Share on Social Media
The School of Nursing’s mission, values and vision specifically state a call to action for social justice, diversity, inclusion and advocacy. The recently launched Pride Community Clinic (PCC) personifies all of these and more.
In partnership with the Alamo Area Resource Center (AARC), a community-based non-profit agency, the Center for Medical Humanities and Ethics at UT Health San Antonio opened the clinic to serve the uninsured and underinsured lesbian, gay, bisexual, transgender and queer (LGBTQ) community six months ago.
“The thrust of nursing is to advocate not only for patients but to provide a safe environment for them,” says Peter Andrew Guarnero, Ph.D., M.Sc., RN, assistant professor/clinical and director of nursing for the PCC. “I can’t say enough about AARC or thank them enough for their sense of vision and their willingness to open their building to us. We see people who may be living on the margin, and some are disabled. We are accepting the most vulnerable who do not have resources and do not feel comfortable going to what I would characterize as a straight health care provider. They believe they will not be respected at most clinics.”
Currently, the PCC is open monthly from 5 to 8 p.m. inside the AARC’s day clinic located on Frio Street on the west side of San Antonio. The clinic serves the homeless LGBTQ populations and the local transgender community, two of the most vulnerable and underserved populations in the city. It provides primary care, sexual health, mental health, hormone-replacement therapy, sexually transmitted infection testing, and connection to HIV Pre-Exposure Prophylaxis (PrEP). Patients are seen free of charge and must be at least 18 years old. All volunteers and health care providers are trained to be sensitive to LGBTQ issues.

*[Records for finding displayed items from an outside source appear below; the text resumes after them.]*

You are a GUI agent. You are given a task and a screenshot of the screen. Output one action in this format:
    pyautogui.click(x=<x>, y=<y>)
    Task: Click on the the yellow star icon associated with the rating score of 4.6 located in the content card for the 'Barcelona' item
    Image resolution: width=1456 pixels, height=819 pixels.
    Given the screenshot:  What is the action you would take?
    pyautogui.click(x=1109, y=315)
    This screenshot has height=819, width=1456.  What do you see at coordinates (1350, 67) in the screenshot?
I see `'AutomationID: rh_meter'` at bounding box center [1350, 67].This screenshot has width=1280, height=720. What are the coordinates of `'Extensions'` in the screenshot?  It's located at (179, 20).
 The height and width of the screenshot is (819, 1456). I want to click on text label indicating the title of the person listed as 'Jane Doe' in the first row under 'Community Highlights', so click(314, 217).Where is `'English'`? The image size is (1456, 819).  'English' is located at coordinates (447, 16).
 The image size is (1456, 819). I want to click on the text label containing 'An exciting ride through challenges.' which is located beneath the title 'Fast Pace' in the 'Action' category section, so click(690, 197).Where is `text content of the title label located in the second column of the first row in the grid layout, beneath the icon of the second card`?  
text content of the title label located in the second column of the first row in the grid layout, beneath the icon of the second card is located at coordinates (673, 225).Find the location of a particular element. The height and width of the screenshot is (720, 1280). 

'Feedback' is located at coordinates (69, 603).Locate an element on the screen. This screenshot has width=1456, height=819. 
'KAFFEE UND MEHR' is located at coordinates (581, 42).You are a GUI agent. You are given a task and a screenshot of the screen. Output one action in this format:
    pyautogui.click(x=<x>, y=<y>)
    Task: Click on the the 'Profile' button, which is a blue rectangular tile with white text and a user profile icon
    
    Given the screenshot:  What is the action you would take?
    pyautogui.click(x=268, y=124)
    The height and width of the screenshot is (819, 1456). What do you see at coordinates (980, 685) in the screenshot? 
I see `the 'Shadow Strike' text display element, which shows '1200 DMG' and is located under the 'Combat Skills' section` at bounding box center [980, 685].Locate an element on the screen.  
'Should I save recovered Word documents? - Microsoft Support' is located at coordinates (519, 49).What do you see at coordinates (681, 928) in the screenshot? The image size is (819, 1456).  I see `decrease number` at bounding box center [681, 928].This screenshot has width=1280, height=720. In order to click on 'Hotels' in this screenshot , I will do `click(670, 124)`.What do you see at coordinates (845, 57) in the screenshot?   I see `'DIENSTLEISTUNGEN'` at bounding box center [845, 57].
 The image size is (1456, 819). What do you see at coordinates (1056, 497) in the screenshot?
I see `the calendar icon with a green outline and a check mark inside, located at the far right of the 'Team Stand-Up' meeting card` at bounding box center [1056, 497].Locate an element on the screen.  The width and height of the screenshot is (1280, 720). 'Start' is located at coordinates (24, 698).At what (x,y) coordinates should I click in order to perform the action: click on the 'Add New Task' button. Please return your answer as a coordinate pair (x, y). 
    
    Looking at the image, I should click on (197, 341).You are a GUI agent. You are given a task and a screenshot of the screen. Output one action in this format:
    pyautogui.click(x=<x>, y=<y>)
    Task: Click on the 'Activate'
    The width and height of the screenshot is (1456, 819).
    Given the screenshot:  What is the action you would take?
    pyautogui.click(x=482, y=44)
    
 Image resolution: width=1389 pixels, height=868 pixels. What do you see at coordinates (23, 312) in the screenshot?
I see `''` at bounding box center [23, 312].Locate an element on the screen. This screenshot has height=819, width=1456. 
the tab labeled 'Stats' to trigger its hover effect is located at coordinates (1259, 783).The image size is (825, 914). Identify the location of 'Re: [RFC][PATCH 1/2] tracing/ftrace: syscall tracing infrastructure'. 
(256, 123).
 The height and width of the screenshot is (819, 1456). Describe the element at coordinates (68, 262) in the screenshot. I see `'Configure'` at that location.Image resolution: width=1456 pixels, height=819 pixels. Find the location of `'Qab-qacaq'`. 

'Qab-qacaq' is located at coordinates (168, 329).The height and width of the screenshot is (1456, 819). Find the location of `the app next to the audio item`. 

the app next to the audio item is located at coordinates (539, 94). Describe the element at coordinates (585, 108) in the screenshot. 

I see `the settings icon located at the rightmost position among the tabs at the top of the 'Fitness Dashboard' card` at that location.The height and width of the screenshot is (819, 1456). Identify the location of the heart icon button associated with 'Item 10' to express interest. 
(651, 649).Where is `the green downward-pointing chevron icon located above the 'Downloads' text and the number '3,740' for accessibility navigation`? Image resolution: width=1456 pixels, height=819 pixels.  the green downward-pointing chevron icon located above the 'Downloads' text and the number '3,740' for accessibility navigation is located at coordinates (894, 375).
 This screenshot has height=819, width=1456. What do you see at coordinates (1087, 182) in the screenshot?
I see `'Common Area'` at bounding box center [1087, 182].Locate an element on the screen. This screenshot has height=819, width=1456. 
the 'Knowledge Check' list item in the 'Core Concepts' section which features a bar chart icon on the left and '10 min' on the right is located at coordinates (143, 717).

An interdisciplinary effort with the Long School of Medicine, the PCC is a student/teaching clinic and gives nursing and medical students the opportunity to work together as a team to determine a patient’s treatment plan with a supervising physician on hand.
“It’s been very gratifying for me personally,” says Dr. Guarnero, who also serves as the co-faculty advisor for the UT Health San Antonio Pride organization. “We are very proud of our clinic, and I am personally very proud of all the medical and nursing students who have participated. They have been wonderful in terms of organization and advocacy. I am very hopeful for the future particularly with these students who are completing medical school and nursing school and moving on to the next phase in their professions. They will not only be cognitive clinicians but also compassionate. To work with this community, one has to have a strong sense of oneself but also a sense of justice and compassion and they have it.”
Every volunteer and health care provider at PCC attends a Safe Space training session offered at UT Health. The purpose of the Safe Space program is to educate faculty, staff and students to be supportive of all individuals regardless of sexual orientation, gender identity or gender expression and to create an environment of support for the LGBTQ community. Offered by students and taught by students, the training also includes a panel of transgender individuals who share their health care experiences.
“This is intended to broaden their perspective,” says Dr. Guarnero, “and to help them understand that the way they present themselves to the patient can determine if the patient is going to engage and continue to come see them. We also hope to develop our Safe Space training by becoming more focused when conducting a patient’s assessment. How do we take a sexual history? What kind of questions do you ask a lesbian versus a gay man versus a transgender person? How do you tailor an assessment according to the person who is sitting in front of you? This is a human being. How do you ask the questions without being threatening? How do you lower the barrier?”
Dr. Guarnero became involved in Safe Space training and the UT Health San Antonio Pride organization six years ago when he returned to his hometown of San Antonio to work at the School of Nursing. However, he has been working in gender and sexual minority health care for more than 30 years and remembers when he first became aware of the inequality and lack of understanding shown to this population in health care in a previous workplace.
“It was one of those pivotal moments where you have to challenge yourself to broaden your perspective to try to understand the patient’s experience and to teach some of the nurses around me, because I started to hear trans-phobic remarks regarding patients, and that was very disconcerting.”
He points out that this negative experience with frontline staff which many individuals in the LGBTQ community face is not unique to San Antonio or South Texas. It is found across the country.
“My hope with this clinic is for both the students and health care providers to gain a very deep sense of compassion and social justice. I also hope they see themselves as advocates for the vulnerable and to then teach other health care providers about being more sensitive to the client population—no matter the client. That any client would come to your office or clinic or hospital and have equal access to quality health care.”